Saved data entries:
>>

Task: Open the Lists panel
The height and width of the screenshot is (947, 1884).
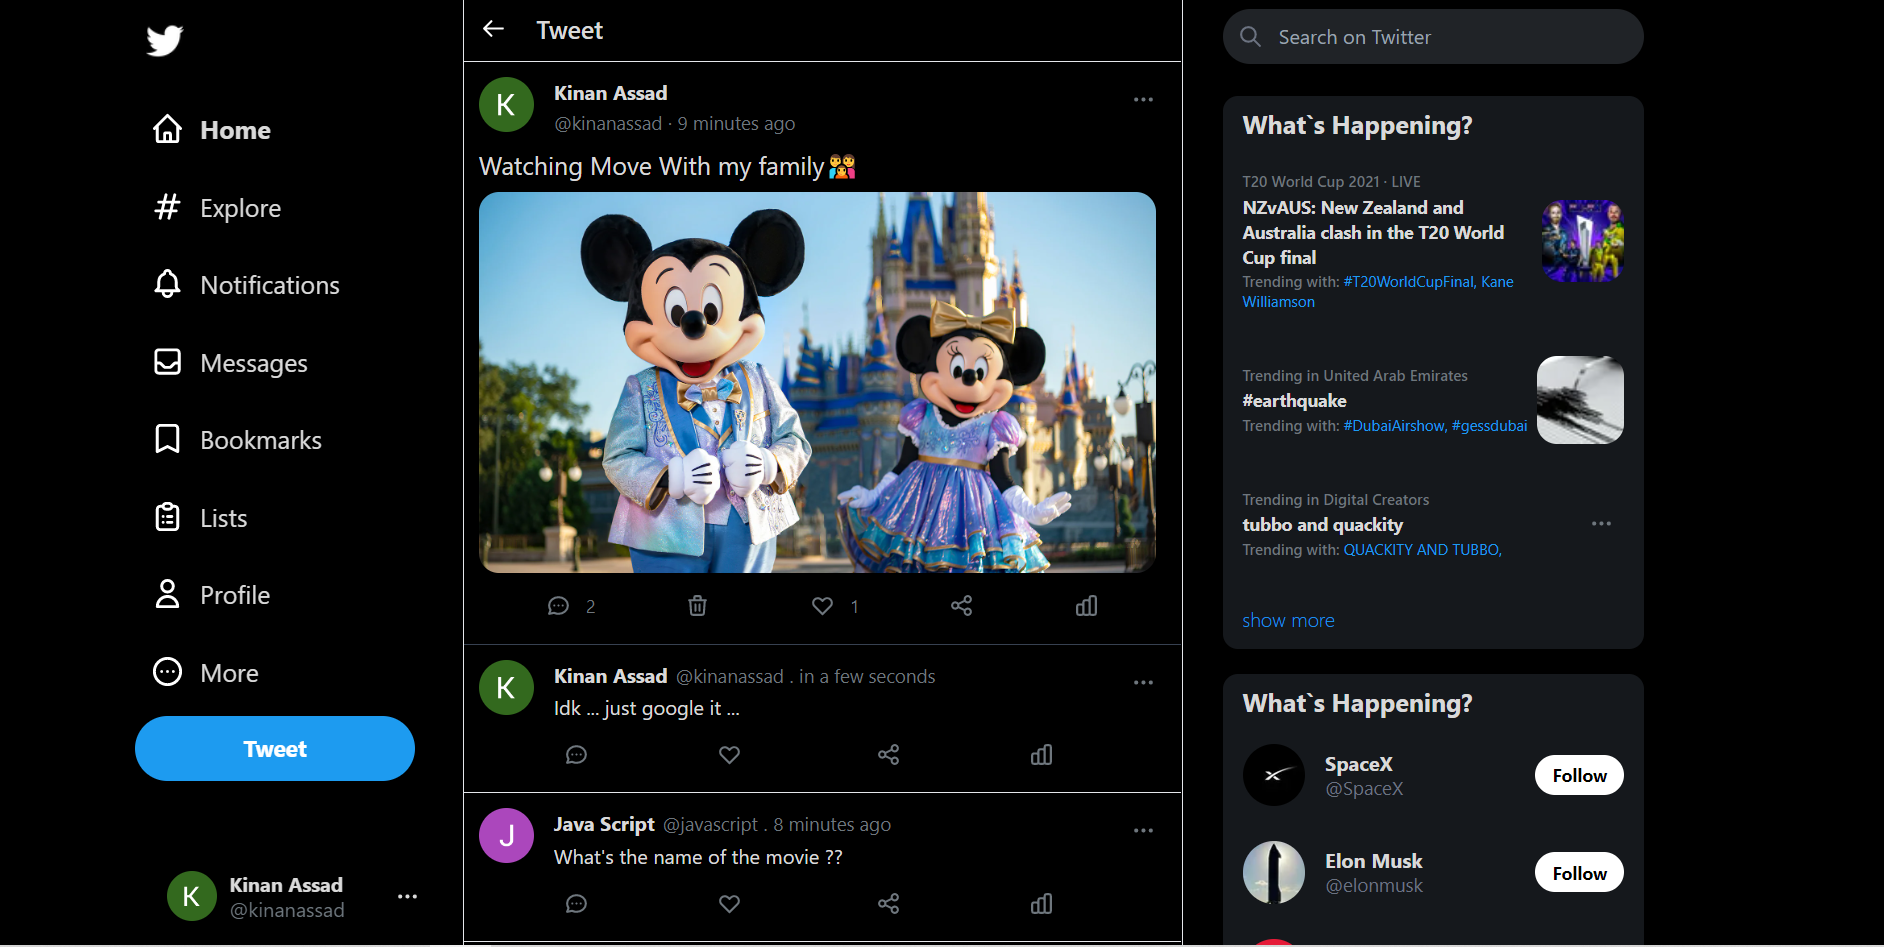Action: coord(223,517)
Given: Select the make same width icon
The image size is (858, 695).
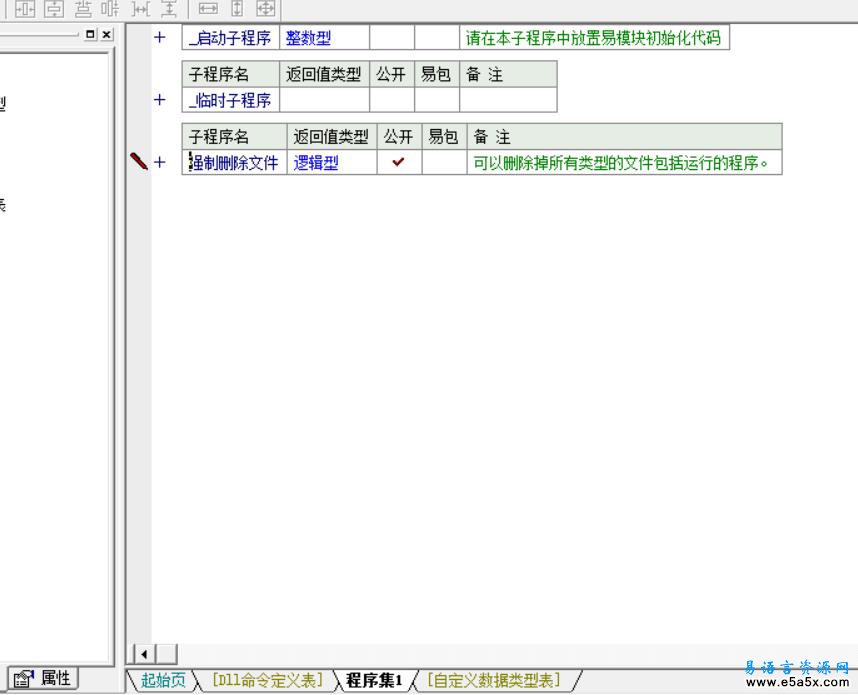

<<

• _STATED EXERCISE_: Can you transcribe every line of text in the items above verbatim, omitting the pictures from your answer?

• _THE SOLUTION_:
Task: Open the Lists panel
The height and width of the screenshot is (947, 1884).
Action: coord(223,517)
Given: Select the make same width icon
The image size is (858, 695).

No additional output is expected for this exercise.